No solo se trata de que dejemos de salir por ahí a los bares con los amigotes y amigotas. Es que ahorraremos un montón de dinero, aunque tal vez eso no vaya a ser de particular utilidad cuando la crisis económica provocada por el bichito nos caiga encima a modo de secuela de la pandemia. Es de temer un cuantioso aumento de las altas en las oficinas de desempleo, que, junto a la certeza de una drástica caída del consumo y el subsiguiente daño a las empresas, no van a compensar lo que se economiza en vinos, copas, gasolina, restaurantes y viajes.

Aparte de esas groseras cuestiones de dinero, lo importante es que la reclusión en los domicilios propiciará que se recupere la vida familiar. Bien es cierto que esa forzada convivencia pudiera desembocar en la ruptura de vínculos matrimoniales. A veces, ya se sabe, no conviene conocer demasiado a la pareja por lo que pueda pasar.

Quedan conjurados, en todo caso, los riesgos de adulterio y, por supuesto, la práctica de la prostitución, que tanto daño hace a las familias y a la sociedad en general, según la opinión de sus franjas más conservadoras.

Se pone fin, igualmente, a la polémica entre los grupos feministas que hace apenas una semana enfrentó a las partidarias de la abolición del comercio carnal y a sus adversarias. La cruda realidad del coronavirus -que por algo tiene evocaciones levemente monárquicas- deja en segundo plano estas disputas, ahora banales.

¿Y qué decir de los vicios tradicionales? No es seguro que el alcoholismo vaya a decrecer del todo, puesto que los aficionados al morapio podrán seguir dándole a la botella en casa; pero tampoco es lo mismo. Hay, por así decirlo, un cambio de paradigma. Sustituiremos el consumo de vino y cañas como modo de socializar típicamente latino por la costumbre más bien nórdica de beber a solas -o en compañía de cómplices familiares- dentro de la propia casa.

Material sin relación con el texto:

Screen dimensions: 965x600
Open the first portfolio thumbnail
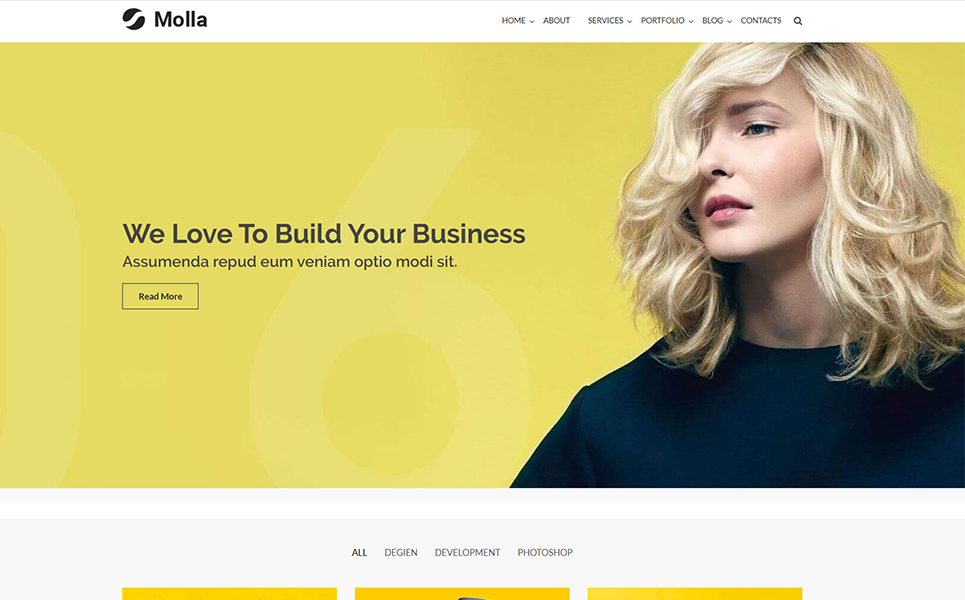[230, 594]
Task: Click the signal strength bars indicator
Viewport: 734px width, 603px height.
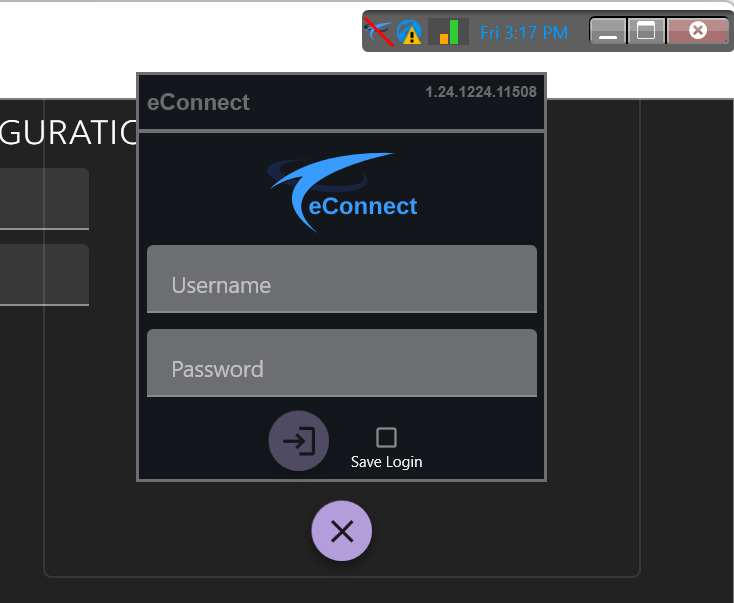Action: [x=449, y=32]
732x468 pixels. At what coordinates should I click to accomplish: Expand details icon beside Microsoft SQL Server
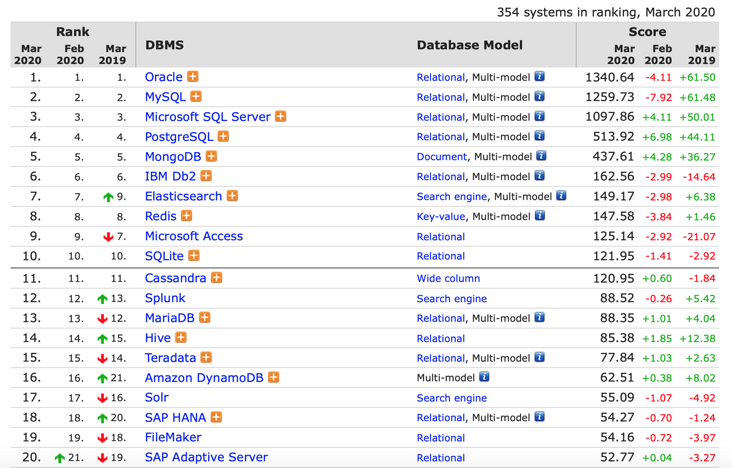coord(281,117)
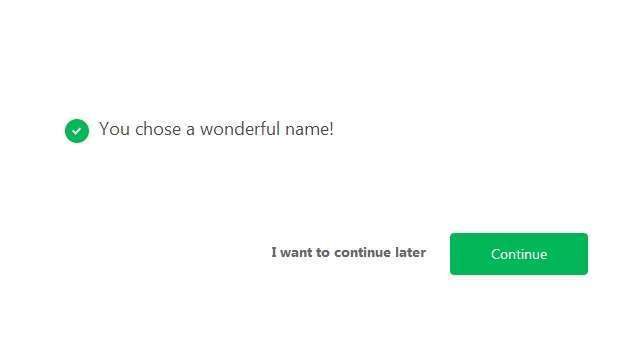
Task: Click the "You chose a wonderful name!" message
Action: tap(216, 129)
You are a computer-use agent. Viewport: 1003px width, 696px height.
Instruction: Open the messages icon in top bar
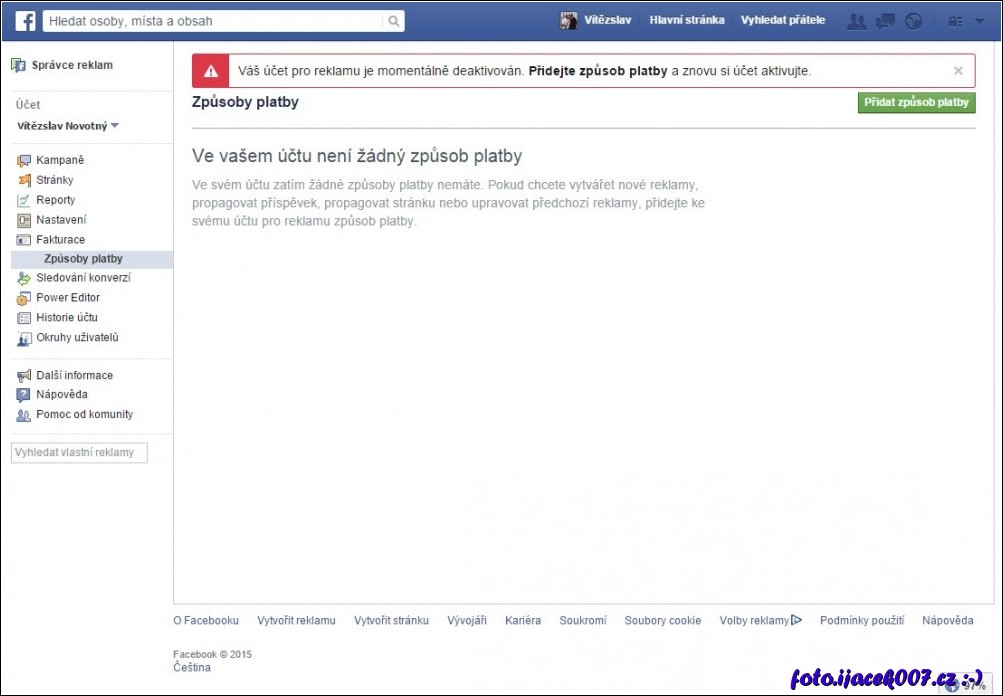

Inevitablemente se reducirá, eso sí, la ingesta de otras drogas, salvo que los proveedores establezcan un servicio de distribución a domicilio para los habituales adictos a la fariña y el chocolate. A cambio, y por desgracia, es de prever un sustancial incremento en el consumo de tranquilizantes y antidepresivos en cuanto se normalice la asistencia al médico de familia.

También el virus nos va a quitar por fuerza la muy extendida costumbre del juego. El mismísimo Estado, que con tanto entusiasmo impulsa la ludopatía de sus ciudadanos, ha decidido contribuir a esta campaña de promoción de la virtud suspendiendo todos los sorteos de lotería. Tan solo se celebrarán aquellos que no están por completo en sus manos, como el de Euromillones.

Siempre queda la posibilidad de organizar timbas de póquer en casa, claro está; pero ese es un riesgo menor si se le compara con la supresión de otras tentaciones.

Gana con todo esto la vida de familia, la fidelidad conyugal, la liga antialcohólica y hasta el medio ambiente, favorecido por la caída de emisiones de los gases del tubo de escape. Puede que el virus nos mate de aburrimiento, pero no es menos verdad que a cambio nos hará seres virtuosos, casi de luz. Los clérigos deben de estar dando botes de alegría.